Dikunjungi pejabat negara dan Srimulat
Yang membuat bangga keluarga besar almarhum H. Zarkasi adalah warung makan mereka pernah dikunjungi oleh almarhum Menteri Penerangan (Menpen) Harmoko dan almarhum Basuki komedian terkenal dari grup Srimulat.
“Kalau tidak salah ingat, sekitar tahun 1985 saat itu beliau menjabat sebagai menteri penerangan di era Pak Harto, almarhum melakukan kunjungan kerja ke Kabupaten Pekalongan. Oleh panitia, almarhum Pak Harmoko dijamu menu nasi uwet dan garang asem. Rupanya beliau cocok dengan kedua menu tersebut, utamanya dengan lauk daging uwet. Saat itu almarhum ayah saya, oleh panitia diminta datang ke pendopo Kabupaten Pekalongan untuk melayani tamu negara dari Jakarta itu,” sebut Zakaria.
Beberapa bulan kemudian, cerita Zakaria, Harmoko bersama rombongan ketika ada acara di wilayah ex-Karesidenan Pekalongan, mampir ke warungnya, untuk makan siang dengan lauk daging uwet. “Saya masih ingat komentar beliau, singkat tapi jelas: enak,” ujar Zakaria.
Selain, itu sejumlah pelawak atau komedian terkenal dari grup Srimulat, juga pernah makan siang di warungnya.
“Mereka adalah, Basuki, Kadir, Doyok, dan Polo. Bahkan almarhum Basuki bilang, kepanjangan dari singkatan Uwet bukan Ulam Wedus Tulen, tetapi diubah menjadi, Ulam Wedus Enak Tenan,” tutur Zakaria tersenyum, mengenang kedatangan para komedian terkenal itu.

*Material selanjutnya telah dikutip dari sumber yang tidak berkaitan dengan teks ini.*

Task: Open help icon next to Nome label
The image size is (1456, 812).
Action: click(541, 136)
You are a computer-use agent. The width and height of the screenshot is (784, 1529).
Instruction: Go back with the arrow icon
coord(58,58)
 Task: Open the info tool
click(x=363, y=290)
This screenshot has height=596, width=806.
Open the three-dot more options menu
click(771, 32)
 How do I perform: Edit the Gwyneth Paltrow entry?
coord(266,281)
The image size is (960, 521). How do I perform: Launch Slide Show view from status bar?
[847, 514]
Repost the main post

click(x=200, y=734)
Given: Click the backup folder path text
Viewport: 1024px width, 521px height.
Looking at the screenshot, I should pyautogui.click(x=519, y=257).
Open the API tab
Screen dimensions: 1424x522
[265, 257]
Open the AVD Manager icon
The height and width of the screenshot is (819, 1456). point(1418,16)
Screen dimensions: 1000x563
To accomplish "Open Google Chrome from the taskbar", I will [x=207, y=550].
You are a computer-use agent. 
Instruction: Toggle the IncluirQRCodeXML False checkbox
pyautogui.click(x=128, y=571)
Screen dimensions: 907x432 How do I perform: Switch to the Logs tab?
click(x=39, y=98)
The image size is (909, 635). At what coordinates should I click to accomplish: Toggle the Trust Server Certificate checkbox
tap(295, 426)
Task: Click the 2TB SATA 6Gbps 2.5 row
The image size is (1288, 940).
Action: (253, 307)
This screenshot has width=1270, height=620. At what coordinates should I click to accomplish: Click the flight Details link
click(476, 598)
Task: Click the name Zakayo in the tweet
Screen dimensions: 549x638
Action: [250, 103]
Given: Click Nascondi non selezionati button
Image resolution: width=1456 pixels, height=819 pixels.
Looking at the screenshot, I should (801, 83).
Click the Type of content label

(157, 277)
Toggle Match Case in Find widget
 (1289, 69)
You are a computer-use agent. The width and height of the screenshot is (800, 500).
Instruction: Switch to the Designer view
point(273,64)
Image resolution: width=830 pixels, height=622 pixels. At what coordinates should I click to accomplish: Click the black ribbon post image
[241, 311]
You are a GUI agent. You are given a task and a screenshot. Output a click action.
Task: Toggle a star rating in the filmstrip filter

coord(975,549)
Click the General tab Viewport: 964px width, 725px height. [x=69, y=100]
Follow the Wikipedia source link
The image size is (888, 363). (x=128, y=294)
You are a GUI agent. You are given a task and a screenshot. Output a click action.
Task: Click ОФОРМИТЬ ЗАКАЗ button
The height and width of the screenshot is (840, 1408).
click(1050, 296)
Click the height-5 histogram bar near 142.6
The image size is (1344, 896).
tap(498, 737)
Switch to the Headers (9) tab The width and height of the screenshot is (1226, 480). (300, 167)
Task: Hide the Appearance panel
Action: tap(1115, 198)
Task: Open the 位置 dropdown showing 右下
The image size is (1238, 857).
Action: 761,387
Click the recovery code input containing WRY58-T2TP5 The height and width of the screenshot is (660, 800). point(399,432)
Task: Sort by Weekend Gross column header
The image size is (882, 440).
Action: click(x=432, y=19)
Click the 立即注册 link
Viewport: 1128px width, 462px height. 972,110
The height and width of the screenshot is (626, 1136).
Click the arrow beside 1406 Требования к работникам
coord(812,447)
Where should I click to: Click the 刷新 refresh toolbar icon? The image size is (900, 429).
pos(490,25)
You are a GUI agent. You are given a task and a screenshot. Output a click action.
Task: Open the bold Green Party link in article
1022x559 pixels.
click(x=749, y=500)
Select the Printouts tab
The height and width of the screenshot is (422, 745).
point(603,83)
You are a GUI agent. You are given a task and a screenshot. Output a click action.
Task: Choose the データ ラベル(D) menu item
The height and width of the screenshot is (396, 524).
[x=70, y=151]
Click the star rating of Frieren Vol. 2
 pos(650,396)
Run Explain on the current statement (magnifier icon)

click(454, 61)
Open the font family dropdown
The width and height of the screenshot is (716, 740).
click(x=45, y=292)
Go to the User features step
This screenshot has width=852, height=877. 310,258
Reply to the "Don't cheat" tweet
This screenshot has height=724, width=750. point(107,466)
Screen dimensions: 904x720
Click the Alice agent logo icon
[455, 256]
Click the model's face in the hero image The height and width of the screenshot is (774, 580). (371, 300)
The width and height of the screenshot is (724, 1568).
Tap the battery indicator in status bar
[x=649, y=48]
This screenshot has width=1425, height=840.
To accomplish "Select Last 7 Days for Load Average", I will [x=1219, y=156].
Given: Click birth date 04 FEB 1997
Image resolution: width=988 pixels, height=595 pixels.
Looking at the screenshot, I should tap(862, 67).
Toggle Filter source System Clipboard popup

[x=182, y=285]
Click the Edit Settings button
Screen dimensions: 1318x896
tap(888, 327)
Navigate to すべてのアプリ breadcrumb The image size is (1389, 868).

Tarif lauk daging uwet yang melegenda di Pekalongan hingga kini, menurut Bu Kusnah, kakak ipar dari Zakaria, untuk satu porsi nasi dan dua ikat uwet, dibanderol sebesar Rp.25.000,- dengan rincian, satu ikat daging uwet Rp 10 ribu, dan sepiring nasi Rp 5 ribu, tidak termasuk harga minuman.
Selain lauk daging uwet, juga tersedia menu lainnya yaitu, garang asem, opor ayam, ayam goreng, sate ayam rebus, empal jepit dari daging sapi, telur dan lainnya.
“Setiap hari warung kami buka, dari jam 06.00 hingga jam 14.00 WIB, kemudian tutup untuk istirahat dan buka kembali pukul 17.00 – hingga pukul 22.00 WIB. Selama bulan Ramadan tutup, kembali buka 7 hari setelah Lebaran,” terang Bu Kusnah.